# PROBLEM STATEMENT
Each line of the records below that holds "click" should be returned.

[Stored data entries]
■ ■ ■

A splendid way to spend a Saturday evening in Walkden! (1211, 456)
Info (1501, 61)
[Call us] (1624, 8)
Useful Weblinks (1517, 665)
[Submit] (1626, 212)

■ ■ ■

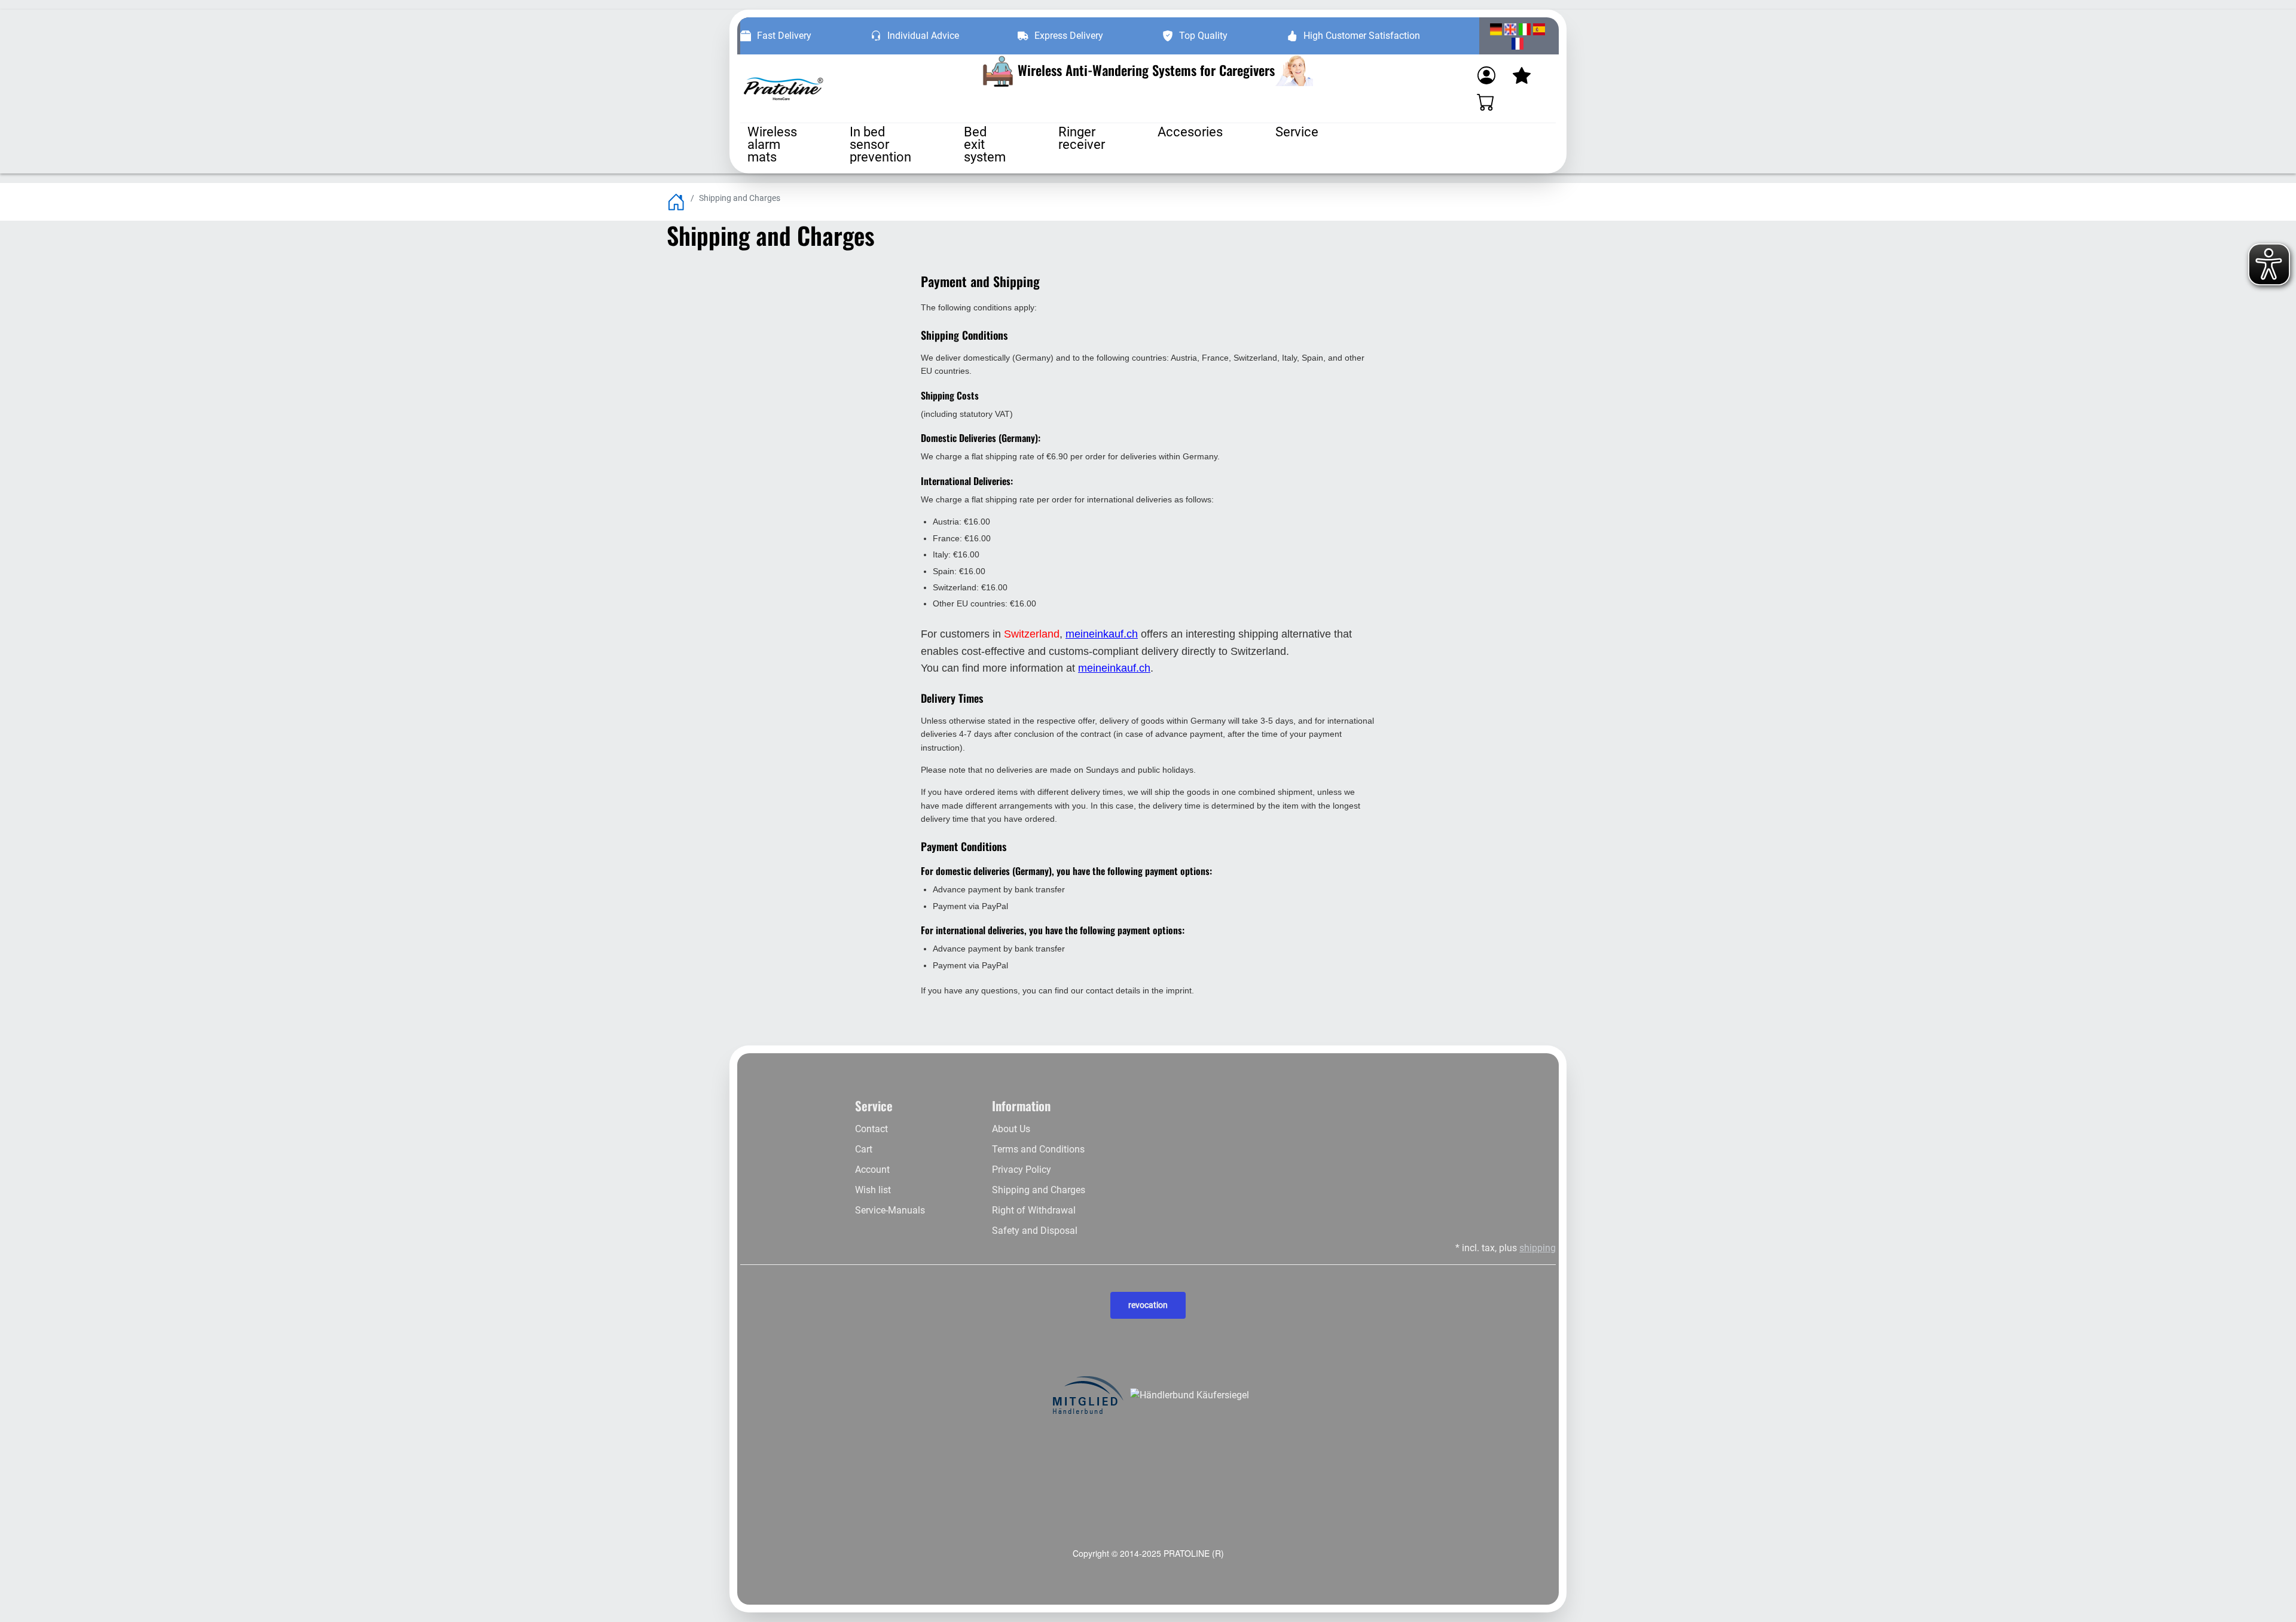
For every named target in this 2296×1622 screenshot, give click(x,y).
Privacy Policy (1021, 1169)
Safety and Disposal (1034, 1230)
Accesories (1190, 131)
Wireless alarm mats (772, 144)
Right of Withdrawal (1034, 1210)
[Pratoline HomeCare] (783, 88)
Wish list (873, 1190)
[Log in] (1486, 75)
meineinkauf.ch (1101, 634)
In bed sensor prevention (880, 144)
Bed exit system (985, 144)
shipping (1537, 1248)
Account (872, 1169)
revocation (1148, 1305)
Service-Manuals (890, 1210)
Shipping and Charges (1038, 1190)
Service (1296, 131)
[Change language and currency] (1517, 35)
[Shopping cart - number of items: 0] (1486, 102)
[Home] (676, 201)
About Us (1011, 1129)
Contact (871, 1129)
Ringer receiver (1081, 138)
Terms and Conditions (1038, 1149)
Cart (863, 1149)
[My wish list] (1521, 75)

■ ■ ■

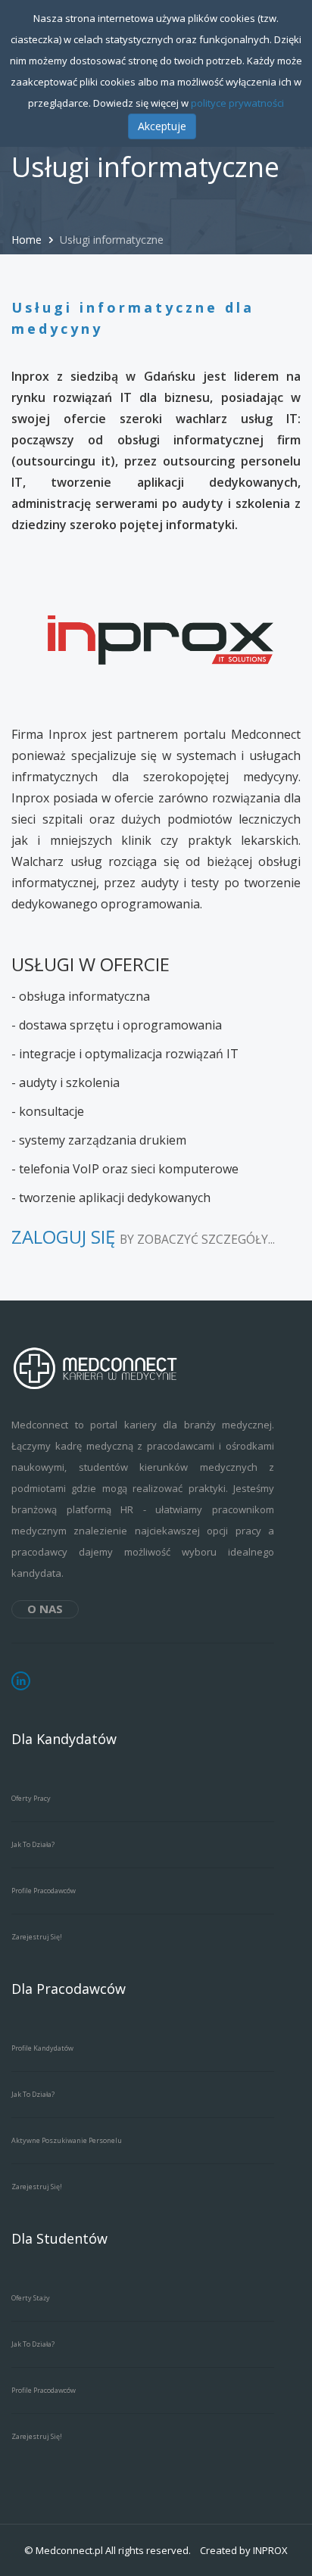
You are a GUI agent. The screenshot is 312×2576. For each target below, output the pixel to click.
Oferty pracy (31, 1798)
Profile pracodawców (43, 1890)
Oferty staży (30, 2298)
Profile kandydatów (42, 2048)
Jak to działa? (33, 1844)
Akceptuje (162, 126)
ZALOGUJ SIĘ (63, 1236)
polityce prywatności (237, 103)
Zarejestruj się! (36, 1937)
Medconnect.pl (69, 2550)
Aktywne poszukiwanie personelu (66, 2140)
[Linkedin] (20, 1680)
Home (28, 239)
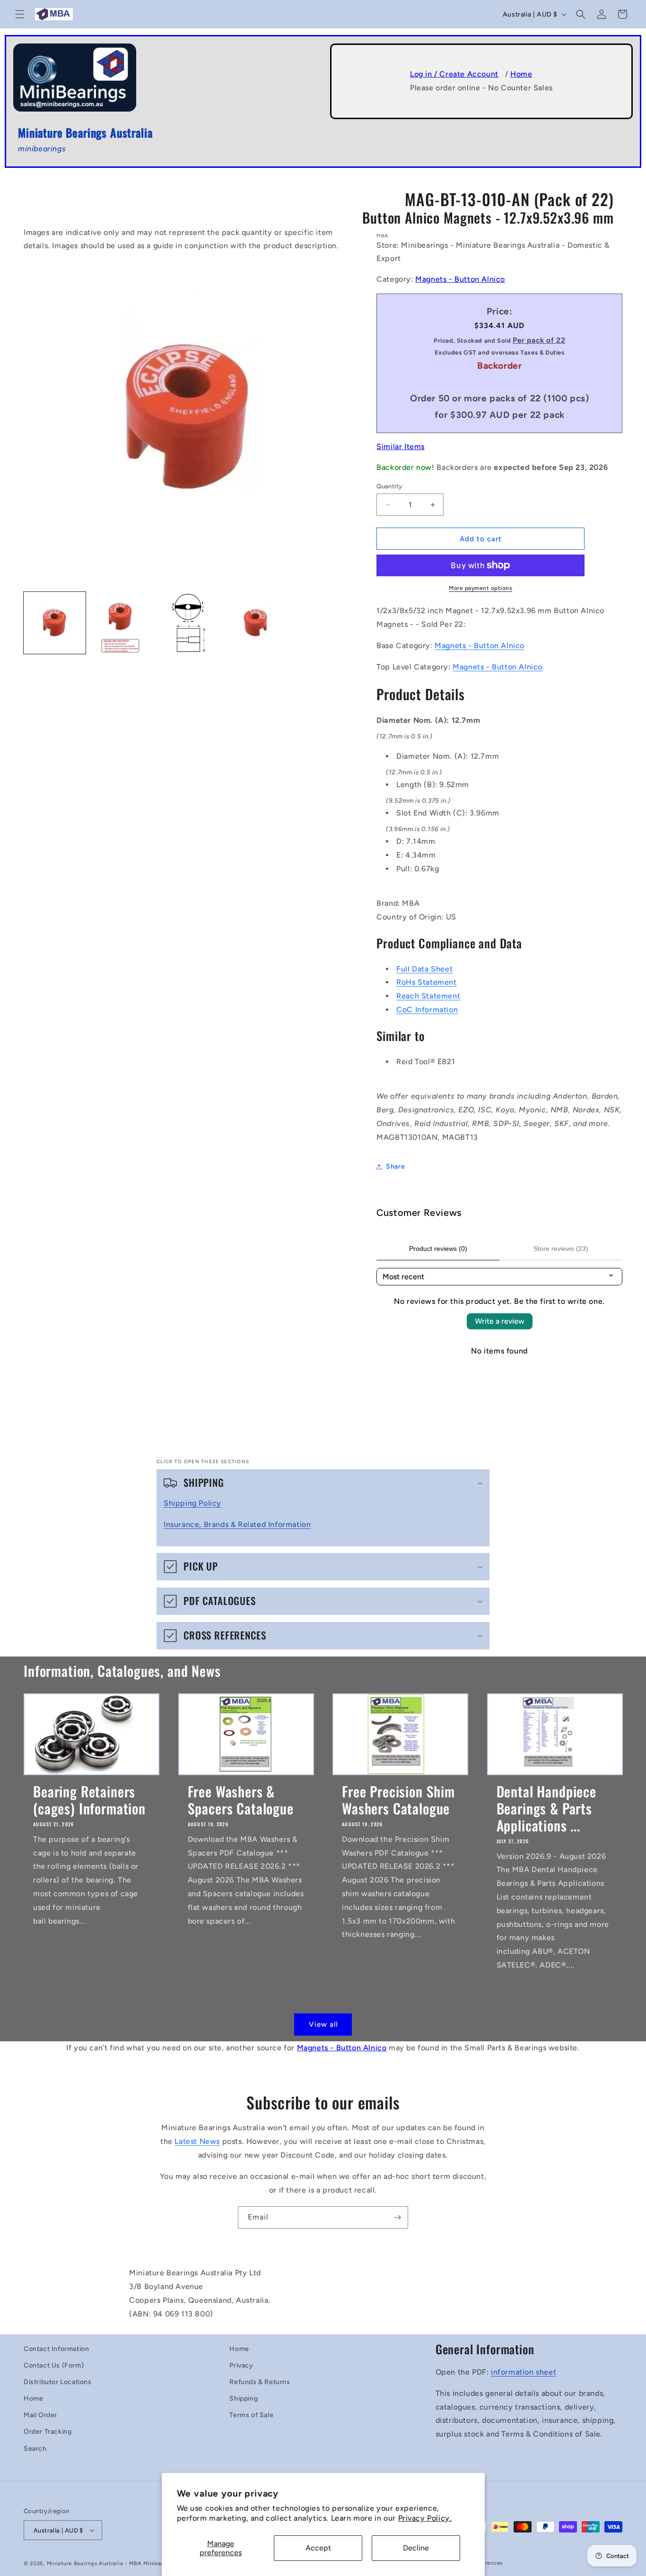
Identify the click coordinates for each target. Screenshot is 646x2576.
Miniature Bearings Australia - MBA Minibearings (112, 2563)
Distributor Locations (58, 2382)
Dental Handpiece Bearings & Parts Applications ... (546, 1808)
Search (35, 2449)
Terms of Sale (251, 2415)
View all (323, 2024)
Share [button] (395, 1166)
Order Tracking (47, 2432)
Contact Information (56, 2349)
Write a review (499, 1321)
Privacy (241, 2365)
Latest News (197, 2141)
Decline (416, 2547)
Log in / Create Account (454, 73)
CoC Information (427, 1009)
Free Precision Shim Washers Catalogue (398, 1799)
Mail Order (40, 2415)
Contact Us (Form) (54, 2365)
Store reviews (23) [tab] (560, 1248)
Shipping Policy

■ ■ ■

# TASK SOLUTION
For every named target in this 2296×1622 screenshot, give click(x,y).
You are a GUI agent. The screenshot is 312×2576. For each target below, output the pixel to click.
Identify the click coordinates for each target. Screenshot is 646x2576.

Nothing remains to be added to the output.